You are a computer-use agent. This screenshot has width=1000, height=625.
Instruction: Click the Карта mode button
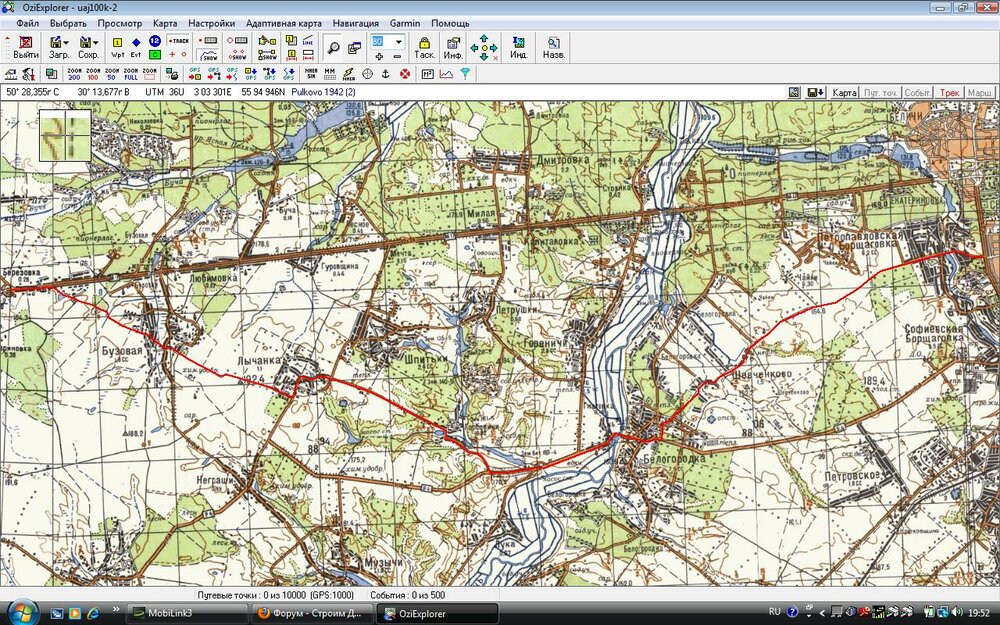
□ □ □ □ □
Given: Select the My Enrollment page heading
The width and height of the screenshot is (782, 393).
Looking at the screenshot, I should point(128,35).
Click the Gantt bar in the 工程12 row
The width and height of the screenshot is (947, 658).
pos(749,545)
□ □ □ □ □
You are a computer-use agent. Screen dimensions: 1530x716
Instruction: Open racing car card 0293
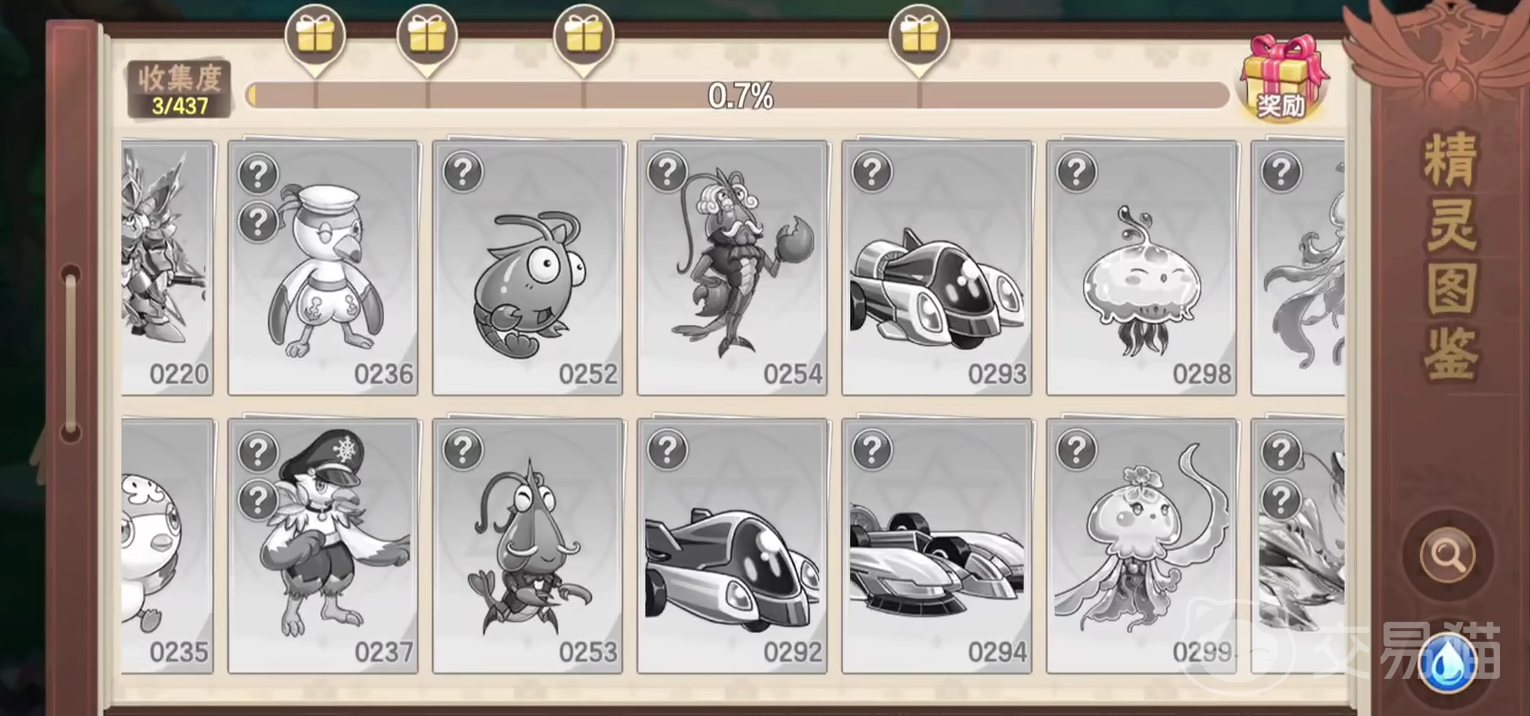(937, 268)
□ □ □ □ □
PROBLEM
Produce only the lines from the line containing "You are a computer-use agent. This" through the line containing "Instruction: Click the Карта mode button", inclusive of both, exactly as they stand in the entries above.

SOLUTION FOR THIS EXERCISE
You are a computer-use agent. This screenshot has width=1000, height=625.
Instruction: Click the Карта mode button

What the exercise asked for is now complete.